Too Personal

The lists in Listography started getting way too personal for a blog my mum or siblings might read, so I'll do lists as I think of them from now on.

The stupidest of MS symptoms have been acting up all day. Not the ones that make me fall down or leave me unable to move or stay awake. I lose all feeling in my right index finger whilst I am typing. I get a sharp, stabbing pain in my left cheek as I am filing. These are the kind of symptoms that remind me throughout the day that I’m not right and I never will be. Irritating rather than devastating, I just keep trudging.

Speaking of trudging, I have figured out that I bring foot drop on by trying to hurry or walk to fast. If I can just walk slow and steady I can go for much longer in both time and distance than I can if I am even trying to go a short distance by hurrying.

I’m trying to read, write and stitch every day. Most days I get two out of three, and sometimes just one, but it is really rare that I get all three done. With the vertigo caused by my vestibular problems I can't read on transit to work without the threat of motion sickness so all my want to do list has to wait until I get home from work.

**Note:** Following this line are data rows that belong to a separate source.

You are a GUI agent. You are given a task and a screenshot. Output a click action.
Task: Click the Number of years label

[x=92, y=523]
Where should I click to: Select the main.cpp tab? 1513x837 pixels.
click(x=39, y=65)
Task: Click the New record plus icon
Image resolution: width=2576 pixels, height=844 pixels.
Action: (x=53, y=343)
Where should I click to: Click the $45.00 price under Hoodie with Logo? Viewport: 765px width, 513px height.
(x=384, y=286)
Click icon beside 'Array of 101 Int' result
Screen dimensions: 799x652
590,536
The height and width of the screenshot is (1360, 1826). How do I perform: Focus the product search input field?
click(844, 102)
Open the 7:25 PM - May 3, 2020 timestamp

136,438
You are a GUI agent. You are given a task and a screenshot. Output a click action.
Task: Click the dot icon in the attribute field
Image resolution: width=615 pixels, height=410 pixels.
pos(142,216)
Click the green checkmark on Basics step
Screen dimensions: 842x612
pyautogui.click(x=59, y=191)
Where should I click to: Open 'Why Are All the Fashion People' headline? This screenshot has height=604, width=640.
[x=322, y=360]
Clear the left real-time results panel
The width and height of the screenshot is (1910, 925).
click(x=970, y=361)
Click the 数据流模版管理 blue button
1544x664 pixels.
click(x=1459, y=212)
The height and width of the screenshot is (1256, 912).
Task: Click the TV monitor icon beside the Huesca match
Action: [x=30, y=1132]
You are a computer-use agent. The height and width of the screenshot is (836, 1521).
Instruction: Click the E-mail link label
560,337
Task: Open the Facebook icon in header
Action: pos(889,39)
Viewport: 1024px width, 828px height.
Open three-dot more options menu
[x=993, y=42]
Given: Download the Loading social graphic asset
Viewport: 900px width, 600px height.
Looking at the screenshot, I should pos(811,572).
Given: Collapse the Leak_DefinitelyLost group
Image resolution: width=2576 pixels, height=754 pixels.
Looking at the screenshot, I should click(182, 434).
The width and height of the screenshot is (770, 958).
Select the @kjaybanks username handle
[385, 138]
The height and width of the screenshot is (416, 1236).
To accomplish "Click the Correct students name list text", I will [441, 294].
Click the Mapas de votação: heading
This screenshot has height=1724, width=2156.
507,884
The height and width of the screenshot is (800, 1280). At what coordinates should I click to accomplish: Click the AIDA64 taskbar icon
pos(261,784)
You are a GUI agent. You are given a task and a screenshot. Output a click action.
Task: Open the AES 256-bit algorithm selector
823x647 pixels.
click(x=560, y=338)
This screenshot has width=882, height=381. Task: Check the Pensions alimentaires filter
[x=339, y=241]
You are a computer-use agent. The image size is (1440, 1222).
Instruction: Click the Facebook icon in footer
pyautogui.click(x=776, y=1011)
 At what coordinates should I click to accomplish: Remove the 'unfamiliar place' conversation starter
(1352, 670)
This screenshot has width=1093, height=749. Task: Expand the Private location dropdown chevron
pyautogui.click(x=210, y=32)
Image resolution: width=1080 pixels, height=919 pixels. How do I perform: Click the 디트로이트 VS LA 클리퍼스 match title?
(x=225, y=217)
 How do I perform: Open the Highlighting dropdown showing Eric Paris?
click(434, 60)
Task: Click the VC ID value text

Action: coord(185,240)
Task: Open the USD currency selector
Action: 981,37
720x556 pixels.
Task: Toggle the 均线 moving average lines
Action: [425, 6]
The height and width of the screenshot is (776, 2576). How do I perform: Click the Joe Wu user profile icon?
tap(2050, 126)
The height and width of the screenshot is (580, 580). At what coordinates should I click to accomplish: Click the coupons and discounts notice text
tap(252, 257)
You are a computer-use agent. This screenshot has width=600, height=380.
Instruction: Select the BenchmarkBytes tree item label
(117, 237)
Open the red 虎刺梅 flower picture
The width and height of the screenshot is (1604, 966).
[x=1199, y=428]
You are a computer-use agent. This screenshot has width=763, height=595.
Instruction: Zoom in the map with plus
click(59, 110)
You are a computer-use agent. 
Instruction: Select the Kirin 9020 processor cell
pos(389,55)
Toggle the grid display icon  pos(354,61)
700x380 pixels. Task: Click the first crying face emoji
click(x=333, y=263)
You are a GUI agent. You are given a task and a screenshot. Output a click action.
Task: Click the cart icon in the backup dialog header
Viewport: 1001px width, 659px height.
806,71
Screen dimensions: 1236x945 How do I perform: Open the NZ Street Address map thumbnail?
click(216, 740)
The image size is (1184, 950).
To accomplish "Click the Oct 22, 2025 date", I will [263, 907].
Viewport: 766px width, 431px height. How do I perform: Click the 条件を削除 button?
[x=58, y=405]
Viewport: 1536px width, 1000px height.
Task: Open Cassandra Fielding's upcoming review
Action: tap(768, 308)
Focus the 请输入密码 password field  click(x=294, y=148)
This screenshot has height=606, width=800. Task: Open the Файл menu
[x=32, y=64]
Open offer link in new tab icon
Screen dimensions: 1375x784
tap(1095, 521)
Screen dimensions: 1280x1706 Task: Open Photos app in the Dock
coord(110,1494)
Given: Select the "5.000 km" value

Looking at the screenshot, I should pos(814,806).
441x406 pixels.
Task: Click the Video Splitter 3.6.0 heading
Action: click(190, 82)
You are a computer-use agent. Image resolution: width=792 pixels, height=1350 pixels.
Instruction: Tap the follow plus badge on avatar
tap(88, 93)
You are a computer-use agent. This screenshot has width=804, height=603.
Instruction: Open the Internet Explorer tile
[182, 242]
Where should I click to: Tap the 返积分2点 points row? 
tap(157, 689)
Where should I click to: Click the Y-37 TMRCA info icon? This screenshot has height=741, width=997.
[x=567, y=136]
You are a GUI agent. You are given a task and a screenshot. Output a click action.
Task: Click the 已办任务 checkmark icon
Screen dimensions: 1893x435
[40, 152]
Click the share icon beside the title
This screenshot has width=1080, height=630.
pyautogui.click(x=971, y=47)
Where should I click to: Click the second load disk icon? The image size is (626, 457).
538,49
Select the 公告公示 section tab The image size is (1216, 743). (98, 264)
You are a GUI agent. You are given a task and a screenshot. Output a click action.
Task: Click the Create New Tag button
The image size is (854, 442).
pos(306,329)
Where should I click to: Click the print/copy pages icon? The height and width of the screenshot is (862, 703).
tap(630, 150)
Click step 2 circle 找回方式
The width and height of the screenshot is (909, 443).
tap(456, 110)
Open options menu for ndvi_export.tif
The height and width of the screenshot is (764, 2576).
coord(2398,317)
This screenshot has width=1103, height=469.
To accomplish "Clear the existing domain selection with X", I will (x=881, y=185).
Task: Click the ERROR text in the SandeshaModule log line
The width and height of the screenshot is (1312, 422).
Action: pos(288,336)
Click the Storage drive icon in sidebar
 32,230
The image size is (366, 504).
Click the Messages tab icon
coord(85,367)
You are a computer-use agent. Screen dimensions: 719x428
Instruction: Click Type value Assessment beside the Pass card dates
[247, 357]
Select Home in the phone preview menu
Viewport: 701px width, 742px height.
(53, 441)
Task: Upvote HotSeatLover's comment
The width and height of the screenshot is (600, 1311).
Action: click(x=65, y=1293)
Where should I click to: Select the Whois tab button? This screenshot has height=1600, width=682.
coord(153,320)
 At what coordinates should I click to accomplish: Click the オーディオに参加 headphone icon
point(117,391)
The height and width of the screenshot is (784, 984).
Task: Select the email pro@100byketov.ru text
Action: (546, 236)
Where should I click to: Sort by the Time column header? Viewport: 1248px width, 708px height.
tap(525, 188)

I have a MUGA scan on Monday to have my annual check in after getting mitoxantrone (Novantrone). It has been known to cause heart problems so I have to get this scan every year for five years, unless I start showing symptoms of cardiac problems.

I go to my How to Deal with Injection Medication education class on the 20th. I see my neurologist on the 28th to get my Copaxone script, a pep talk and then head down the hall to Victoria the physiotherapist to learn some exercises to help with my vestibular problem.

February 1 is day one on Copaxone. I'm not sure how I feel about that yet. It's not real to me nor will it be until I'm confronted with the auto-injector on the evening of February 1.

I often wonder how many other people with stupid "But you look so good" MS (that is, the kind that doesn't keep other people from having expectations of you) feel like their lives have been complicated by more than just symptoms and/or disease progression. Shots, vitamins, shower stools, yoga, therapy, canes, drugs, research, low fat, gluten-free, blah, blah, blah.

I haven't had fun in weeks. I haven't had an absolute *Blast* in years. Between my disease, Joe's schooling and our brokeness for most of the past year it feels like it is impossible to have any kind of fun. Every time I try to plan for regular fun it doesn't seem to work out. I'm not sure it ever will.